Last night I laid in bed with the closet left open on the clean side, just so I could bask in the Zen.
(That Zen – beautiful thing number 71.)
If there's anything I've learned about myself and the creative process it's to have patience. I've learned to accept that once in awhile life demands that you just live it and save the documenting of it for later. No doubt there's something going on that requires some sitting with before there's any interpretation to be got out of it. Still, each day I look at my blog space and each day I think of the people who stop by to read what I have to say and there is some inner chastising happening. When I don't write I miss it – and I miss you.
This week, my job continues to hammer at my consciousness like a spoiled, loud child. "In-between moments" have been spent with a notebook, mulling around some ideas, some new directions, creative and otherwise. And I'm reading stories and preparing lessons – this semester's Creative Non-Fiction class full on and once again I'm discovering new writers and new people and the joy of fostering creativity.
And I've visited and shared meals with both of my daughters who have ended the "sister roommates" era and are establishing homes of their own. Several years ago, becoming an empty-nester whacked me over the head with an impact I hadn't anticipated. Who'd have thought that suddenly ending the responsibility and the nurturing and the sharing and developing and encouraging would leave you standing there dazed and wondering where you'll ever find that kind of purpose again?
Oh, but I love my grown up daughters. The purpose and intent behind the raising of them has produced gifts far beyond that which I ever imagined. And to be in their homes, feeling the love and the values I based my own home on as central to theirs – I feel nothing but gratitude. And anticipation for all those experiences that will come next.
Sometimes the best thing you can do is to simply hold back and let the well be filled, even if that source remains a mystery.

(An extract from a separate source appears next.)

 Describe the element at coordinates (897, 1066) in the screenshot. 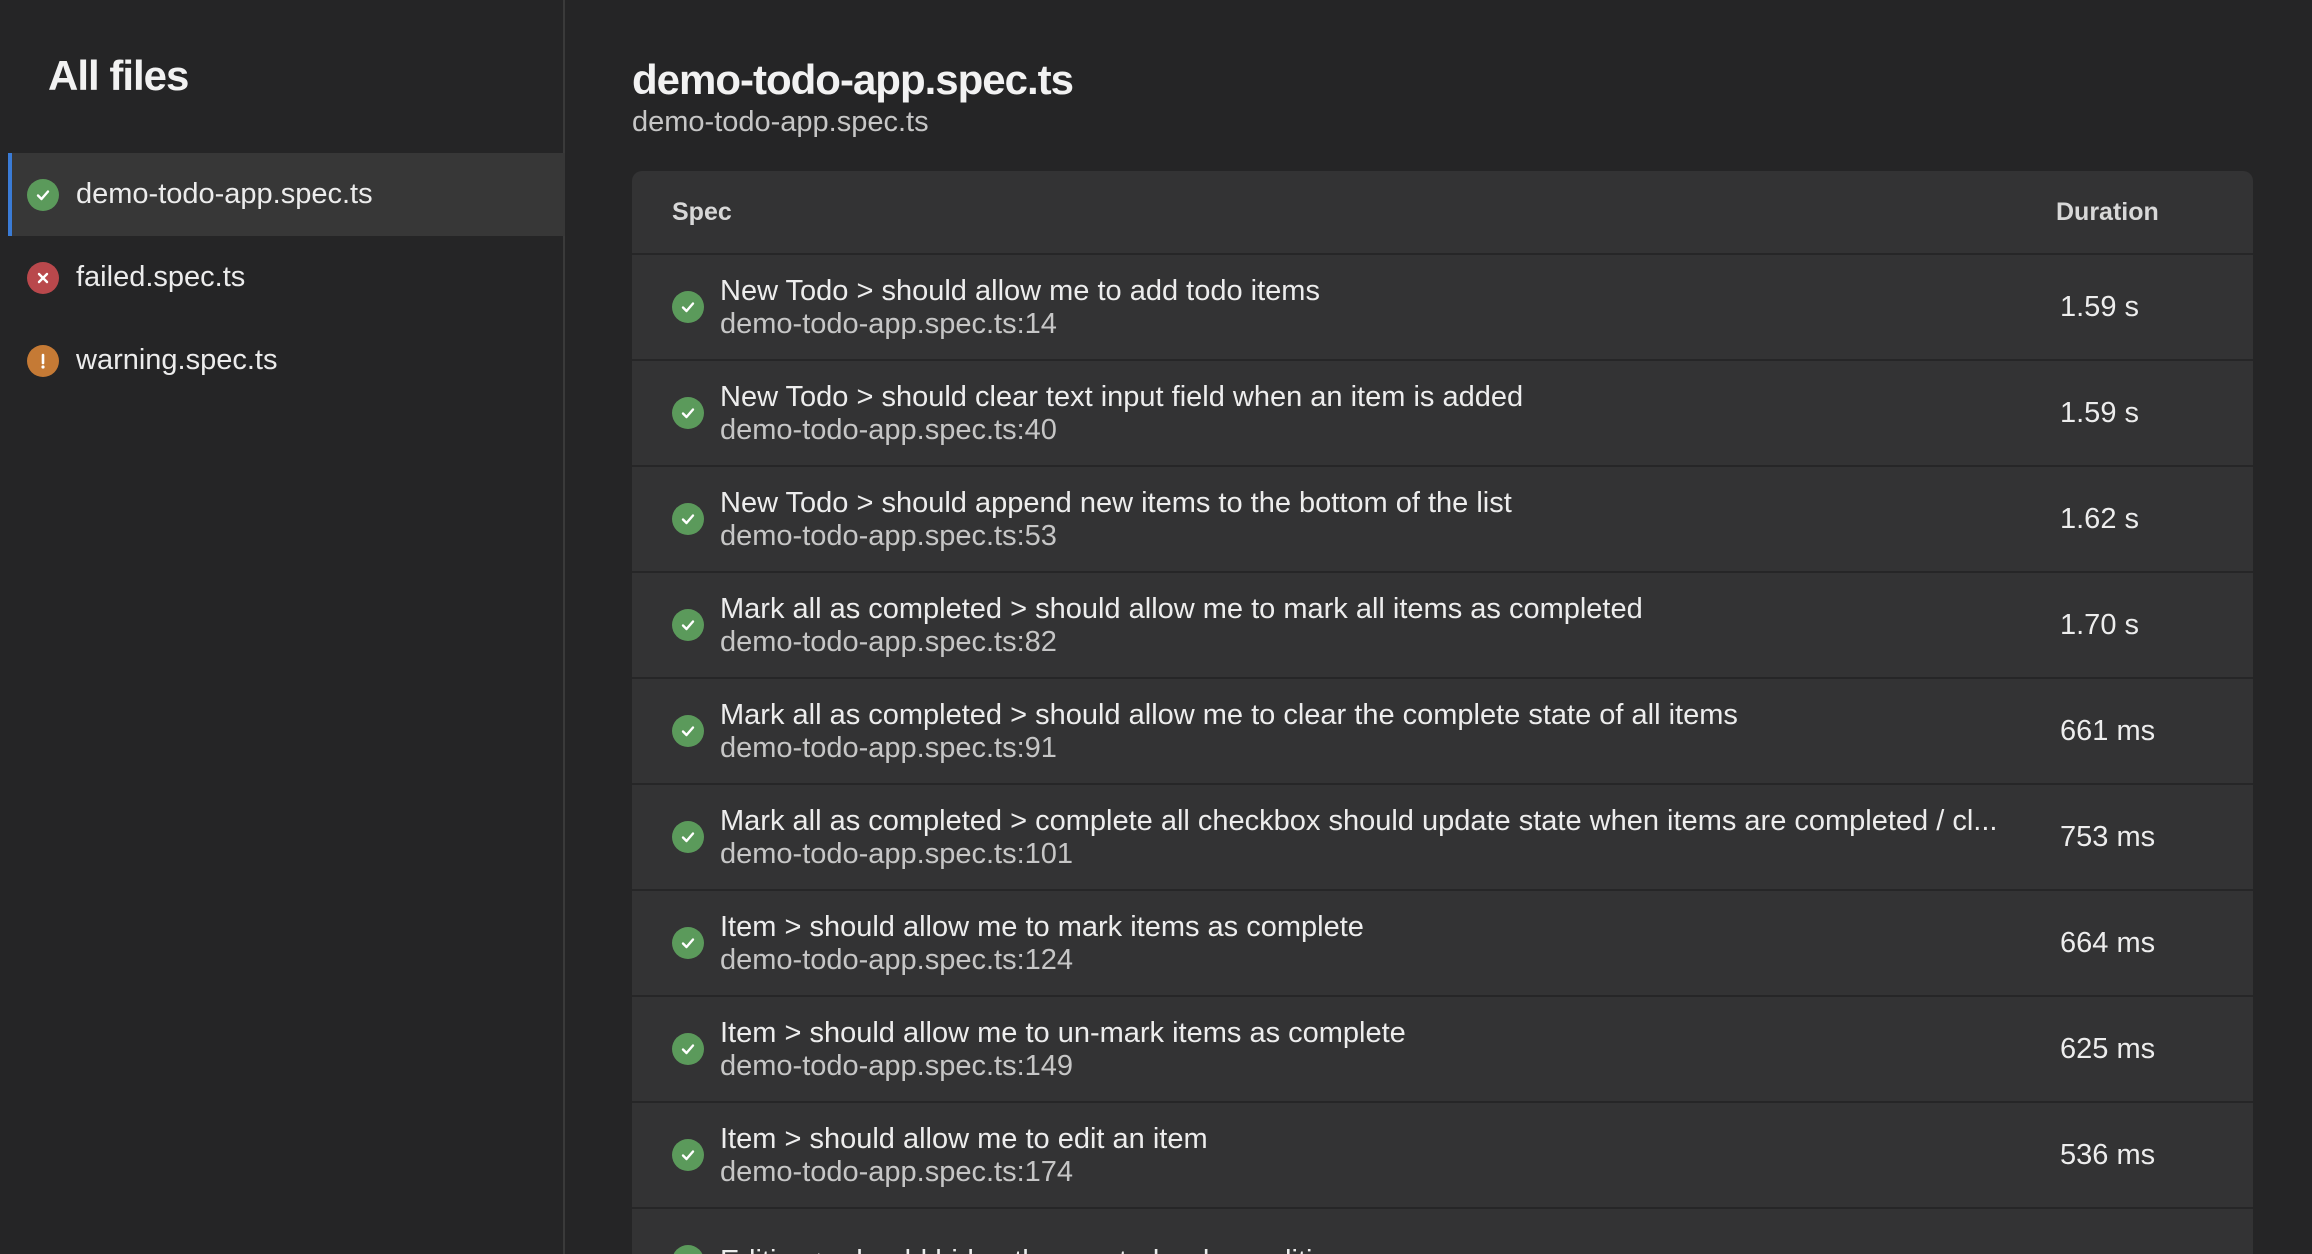

I see `spec-location: demo-todo-app.spec.ts:149` at that location.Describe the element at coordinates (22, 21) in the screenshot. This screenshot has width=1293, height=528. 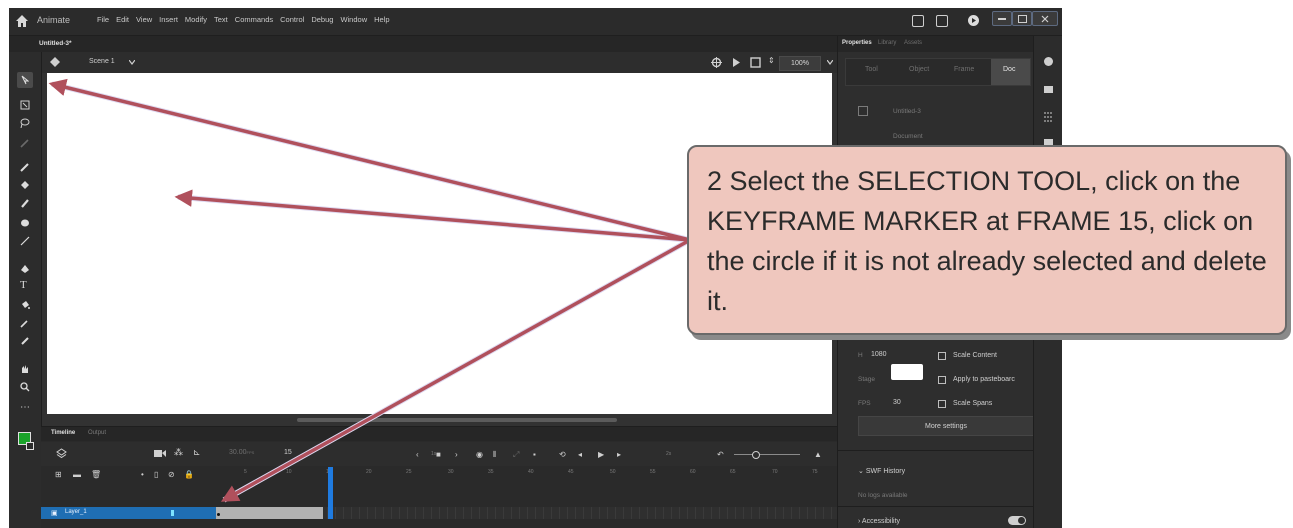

Thanks for having patience with me my loyal friends.
Have patience with all things, but chiefly have patience with yourself. Do not lose courage in considering you own imperfections but instantly set about remedying them – every day begin the task anew.
~Saint Francis de Sales
… make soup.
I mean, what else would one do when one has a little case of "I got nothin'?"
Why not find a rainy night in which to go to the grocery store and fill up almost more bags than you can carry while balancing an umbrella over your head walking home. Why not make soup?
And not just one kind, make two! Hell, you've got a stove and a slow cooker – don't be a slouch! Embrace the avoiding!
When you have a little case of creative block it's easy to justify any avoiding tactic. Because making three weeks' worth of work lunches ahead only frees up writing time in future, right? And cleaning the kitchen real good afterward calms the mind. And throwing in a load of laundry is just your way of avoiding a stint of standing-blankly-in-front-of-open-closet tomorrow morning. And checking facebook and finding out that others like soup - well the making of the soup has become a higher calling – it's one's responsibility to share the recipes with one's friends, isn't it?
Just two days ago I stood at the front of a classroom and gently told a writer to "make your office hours" and "just show up" and "set that appointment with yourself to write."
But I truly believe this too: sometimes it's also okay to just let the well refill itself. Sometimes your creative being is regenerated when you do another sort of creating thing. Sometimes this other kind of creative thing looks unremarkable and even kind of ordinary. That might be called resting a little. Letting the vessel fill itself for a little while.
So you might as well fil it with soup.